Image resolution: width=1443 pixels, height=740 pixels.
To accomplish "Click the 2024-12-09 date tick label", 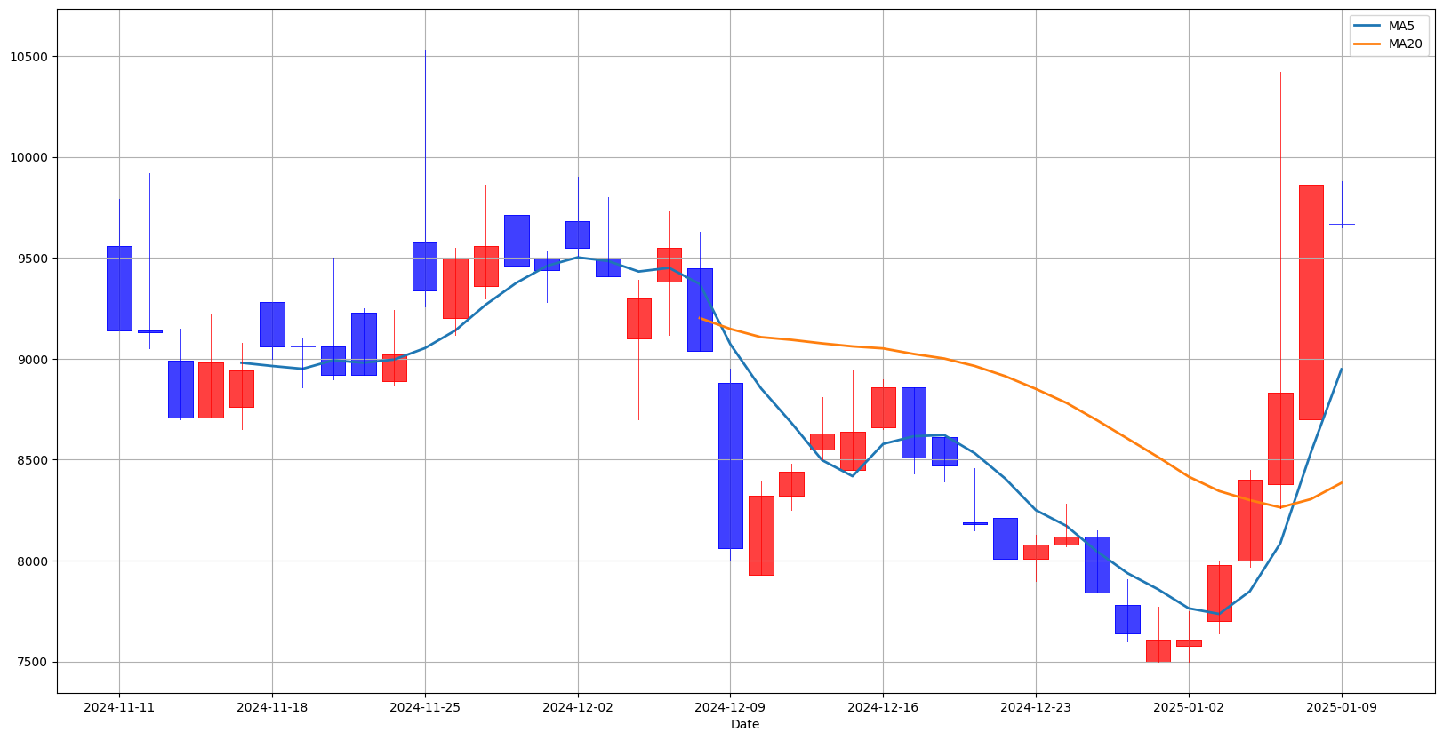I will point(730,707).
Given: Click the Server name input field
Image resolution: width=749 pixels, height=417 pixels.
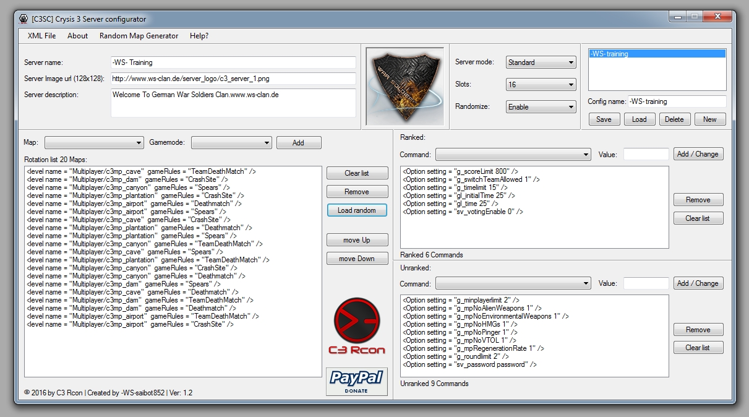Looking at the screenshot, I should click(233, 62).
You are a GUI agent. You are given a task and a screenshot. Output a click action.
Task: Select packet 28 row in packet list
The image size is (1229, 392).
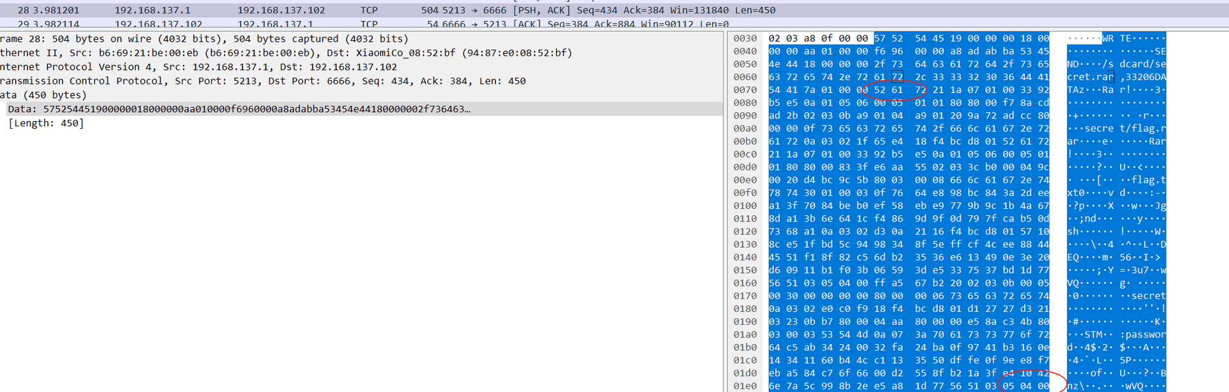615,10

:: INSTRUCTIONS TO FOLLOW ::
Your answer must be the exact lines from the one containing "You are a GUI" through the last line of the records above, with both included and no pictures.

:: OUTPUT FOR THIS EXERCISE ::
You are a GUI agent. You are given a task and a screenshot. Output a click action.
Task: Select packet 28 row in packet list
The image size is (1229, 392).
615,10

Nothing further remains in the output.